> _Data under study_

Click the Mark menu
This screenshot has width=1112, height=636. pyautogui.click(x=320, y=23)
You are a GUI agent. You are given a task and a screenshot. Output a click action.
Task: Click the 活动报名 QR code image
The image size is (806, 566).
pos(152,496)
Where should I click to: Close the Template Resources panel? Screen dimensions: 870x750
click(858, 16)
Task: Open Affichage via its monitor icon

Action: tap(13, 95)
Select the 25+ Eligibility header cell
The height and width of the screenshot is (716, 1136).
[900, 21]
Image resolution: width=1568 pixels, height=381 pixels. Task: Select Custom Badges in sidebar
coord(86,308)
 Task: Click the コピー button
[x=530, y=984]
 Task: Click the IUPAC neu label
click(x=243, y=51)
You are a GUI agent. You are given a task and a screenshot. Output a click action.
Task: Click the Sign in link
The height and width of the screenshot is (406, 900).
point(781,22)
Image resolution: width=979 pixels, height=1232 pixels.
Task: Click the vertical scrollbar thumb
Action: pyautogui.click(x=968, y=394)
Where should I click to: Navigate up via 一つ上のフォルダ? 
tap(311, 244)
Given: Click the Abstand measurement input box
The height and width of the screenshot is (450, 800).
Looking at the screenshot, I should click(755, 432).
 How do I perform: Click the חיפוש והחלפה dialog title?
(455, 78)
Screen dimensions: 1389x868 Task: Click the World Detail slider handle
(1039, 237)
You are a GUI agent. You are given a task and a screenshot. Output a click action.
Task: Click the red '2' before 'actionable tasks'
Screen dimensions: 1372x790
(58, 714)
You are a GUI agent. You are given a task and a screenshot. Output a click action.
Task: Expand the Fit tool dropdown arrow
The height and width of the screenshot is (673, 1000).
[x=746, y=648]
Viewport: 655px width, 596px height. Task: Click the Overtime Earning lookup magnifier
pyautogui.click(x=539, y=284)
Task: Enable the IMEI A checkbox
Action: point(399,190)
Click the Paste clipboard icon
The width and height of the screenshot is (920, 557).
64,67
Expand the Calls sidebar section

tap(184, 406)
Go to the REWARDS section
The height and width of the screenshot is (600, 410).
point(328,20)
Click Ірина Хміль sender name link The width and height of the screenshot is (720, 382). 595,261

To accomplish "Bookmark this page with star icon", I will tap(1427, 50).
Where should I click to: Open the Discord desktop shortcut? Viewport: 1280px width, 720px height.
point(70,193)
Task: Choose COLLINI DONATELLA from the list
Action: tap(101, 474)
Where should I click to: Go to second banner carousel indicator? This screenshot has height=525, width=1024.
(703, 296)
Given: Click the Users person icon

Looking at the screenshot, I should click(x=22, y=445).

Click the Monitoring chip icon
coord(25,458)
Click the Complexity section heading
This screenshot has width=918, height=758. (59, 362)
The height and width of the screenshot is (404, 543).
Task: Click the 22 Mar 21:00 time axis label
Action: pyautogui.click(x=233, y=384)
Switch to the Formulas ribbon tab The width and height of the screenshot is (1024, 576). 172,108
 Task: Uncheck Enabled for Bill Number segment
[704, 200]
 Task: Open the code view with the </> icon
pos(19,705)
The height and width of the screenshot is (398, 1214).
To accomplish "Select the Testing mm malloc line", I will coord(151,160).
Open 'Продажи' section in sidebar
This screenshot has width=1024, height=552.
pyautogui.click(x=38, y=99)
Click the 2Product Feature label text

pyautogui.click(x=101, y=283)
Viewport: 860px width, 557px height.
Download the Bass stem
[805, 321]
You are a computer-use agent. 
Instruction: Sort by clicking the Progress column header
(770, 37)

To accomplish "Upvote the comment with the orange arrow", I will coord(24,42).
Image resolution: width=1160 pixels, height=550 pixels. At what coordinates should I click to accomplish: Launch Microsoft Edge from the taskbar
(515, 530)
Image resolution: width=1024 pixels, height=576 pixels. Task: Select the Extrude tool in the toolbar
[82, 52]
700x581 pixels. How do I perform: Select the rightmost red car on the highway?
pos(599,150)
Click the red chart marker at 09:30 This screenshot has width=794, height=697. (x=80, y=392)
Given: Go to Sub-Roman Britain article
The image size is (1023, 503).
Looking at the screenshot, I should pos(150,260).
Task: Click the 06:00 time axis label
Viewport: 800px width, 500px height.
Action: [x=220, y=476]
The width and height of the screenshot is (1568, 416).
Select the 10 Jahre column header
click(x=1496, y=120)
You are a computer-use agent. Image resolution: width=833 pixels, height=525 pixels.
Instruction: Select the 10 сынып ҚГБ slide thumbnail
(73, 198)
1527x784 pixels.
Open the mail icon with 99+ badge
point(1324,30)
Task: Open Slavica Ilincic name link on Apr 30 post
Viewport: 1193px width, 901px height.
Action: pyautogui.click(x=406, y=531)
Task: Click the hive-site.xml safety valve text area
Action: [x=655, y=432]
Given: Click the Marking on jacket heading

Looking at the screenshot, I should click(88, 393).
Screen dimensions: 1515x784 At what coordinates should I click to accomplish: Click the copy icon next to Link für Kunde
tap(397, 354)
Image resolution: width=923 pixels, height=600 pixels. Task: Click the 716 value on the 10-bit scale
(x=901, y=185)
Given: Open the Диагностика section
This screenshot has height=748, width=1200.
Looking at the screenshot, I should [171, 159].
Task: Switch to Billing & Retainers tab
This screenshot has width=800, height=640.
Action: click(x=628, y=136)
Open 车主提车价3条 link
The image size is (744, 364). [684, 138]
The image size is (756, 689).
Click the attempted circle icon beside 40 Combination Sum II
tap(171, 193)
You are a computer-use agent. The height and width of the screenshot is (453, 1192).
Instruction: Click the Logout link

> _Work item_
Retyping the whole listing exactly is the task here.

> _Solution to this exercise_
Click the Mark menu
This screenshot has width=1112, height=636. pyautogui.click(x=320, y=23)
You are a GUI agent. You are given a task and a screenshot. Output a click action.
Task: Click the 活动报名 QR code image
The image size is (806, 566).
pos(152,496)
Where should I click to: Close the Template Resources panel? Screen dimensions: 870x750
click(858, 16)
Task: Open Affichage via its monitor icon

Action: tap(13, 95)
Select the 25+ Eligibility header cell
The height and width of the screenshot is (716, 1136).
[900, 21]
Image resolution: width=1568 pixels, height=381 pixels. Task: Select Custom Badges in sidebar
coord(86,308)
 Task: Click the コピー button
[x=530, y=984]
 Task: Click the IUPAC neu label
click(x=243, y=51)
You are a GUI agent. You are given a task and a screenshot. Output a click action.
Task: Click the Sign in link
The height and width of the screenshot is (406, 900).
point(781,22)
Image resolution: width=979 pixels, height=1232 pixels.
Task: Click the vertical scrollbar thumb
Action: pyautogui.click(x=968, y=394)
Where should I click to: Navigate up via 一つ上のフォルダ? 
tap(311, 244)
Given: Click the Abstand measurement input box
The height and width of the screenshot is (450, 800).
Looking at the screenshot, I should click(755, 432).
 How do I perform: Click the חיפוש והחלפה dialog title?
(455, 78)
Screen dimensions: 1389x868 Task: Click the World Detail slider handle
(1039, 237)
You are a GUI agent. You are given a task and a screenshot. Output a click action.
Task: Click the red '2' before 'actionable tasks'
Screen dimensions: 1372x790
(58, 714)
You are a GUI agent. You are given a task and a screenshot. Output a click action.
Task: Expand the Fit tool dropdown arrow
The height and width of the screenshot is (673, 1000).
[x=746, y=648]
Viewport: 655px width, 596px height. Task: Click the Overtime Earning lookup magnifier
pyautogui.click(x=539, y=284)
Task: Enable the IMEI A checkbox
Action: point(399,190)
Click the Paste clipboard icon
The width and height of the screenshot is (920, 557).
64,67
Expand the Calls sidebar section

tap(184, 406)
Go to the REWARDS section
The height and width of the screenshot is (600, 410).
point(328,20)
Click Ірина Хміль sender name link The width and height of the screenshot is (720, 382). 595,261

To accomplish "Bookmark this page with star icon", I will tap(1427, 50).
Where should I click to: Open the Discord desktop shortcut? Viewport: 1280px width, 720px height.
point(70,193)
Task: Choose COLLINI DONATELLA from the list
Action: tap(101, 474)
Where should I click to: Go to second banner carousel indicator? This screenshot has height=525, width=1024.
(703, 296)
Given: Click the Users person icon

Looking at the screenshot, I should click(x=22, y=445).

Click the Monitoring chip icon
coord(25,458)
Click the Complexity section heading
This screenshot has width=918, height=758. (59, 362)
The height and width of the screenshot is (404, 543).
Task: Click the 22 Mar 21:00 time axis label
Action: pyautogui.click(x=233, y=384)
Switch to the Formulas ribbon tab The width and height of the screenshot is (1024, 576). 172,108
 Task: Uncheck Enabled for Bill Number segment
[704, 200]
 Task: Open the code view with the </> icon
pos(19,705)
The height and width of the screenshot is (398, 1214).
To accomplish "Select the Testing mm malloc line", I will coord(151,160).
Open 'Продажи' section in sidebar
This screenshot has width=1024, height=552.
pyautogui.click(x=38, y=99)
Click the 2Product Feature label text

pyautogui.click(x=101, y=283)
Viewport: 860px width, 557px height.
Download the Bass stem
[805, 321]
You are a computer-use agent. 
Instruction: Sort by clicking the Progress column header
(770, 37)

To accomplish "Upvote the comment with the orange arrow", I will coord(24,42).
Image resolution: width=1160 pixels, height=550 pixels. At what coordinates should I click to accomplish: Launch Microsoft Edge from the taskbar
(515, 530)
Image resolution: width=1024 pixels, height=576 pixels. Task: Select the Extrude tool in the toolbar
[82, 52]
700x581 pixels. How do I perform: Select the rightmost red car on the highway?
pos(599,150)
Click the red chart marker at 09:30 This screenshot has width=794, height=697. (x=80, y=392)
Given: Go to Sub-Roman Britain article
The image size is (1023, 503).
Looking at the screenshot, I should pos(150,260).
Task: Click the 06:00 time axis label
Viewport: 800px width, 500px height.
Action: [x=220, y=476]
The width and height of the screenshot is (1568, 416).
Select the 10 Jahre column header
click(x=1496, y=120)
You are a computer-use agent. Image resolution: width=833 pixels, height=525 pixels.
Instruction: Select the 10 сынып ҚГБ slide thumbnail
(73, 198)
1527x784 pixels.
Open the mail icon with 99+ badge
point(1324,30)
Task: Open Slavica Ilincic name link on Apr 30 post
Viewport: 1193px width, 901px height.
Action: pyautogui.click(x=406, y=531)
Task: Click the hive-site.xml safety valve text area
Action: [x=655, y=432]
Given: Click the Marking on jacket heading

Looking at the screenshot, I should click(88, 393).
Screen dimensions: 1515x784 At what coordinates should I click to accomplish: Click the copy icon next to Link für Kunde
tap(397, 354)
Image resolution: width=923 pixels, height=600 pixels. Task: Click the 716 value on the 10-bit scale
(x=901, y=185)
Given: Open the Диагностика section
This screenshot has height=748, width=1200.
Looking at the screenshot, I should [171, 159].
Task: Switch to Billing & Retainers tab
This screenshot has width=800, height=640.
Action: click(x=628, y=136)
Open 车主提车价3条 link
The image size is (744, 364). [684, 138]
The image size is (756, 689).
Click the attempted circle icon beside 40 Combination Sum II
tap(171, 193)
You are a computer-use agent. The height and width of the screenshot is (453, 1192).
Instruction: Click the Logout link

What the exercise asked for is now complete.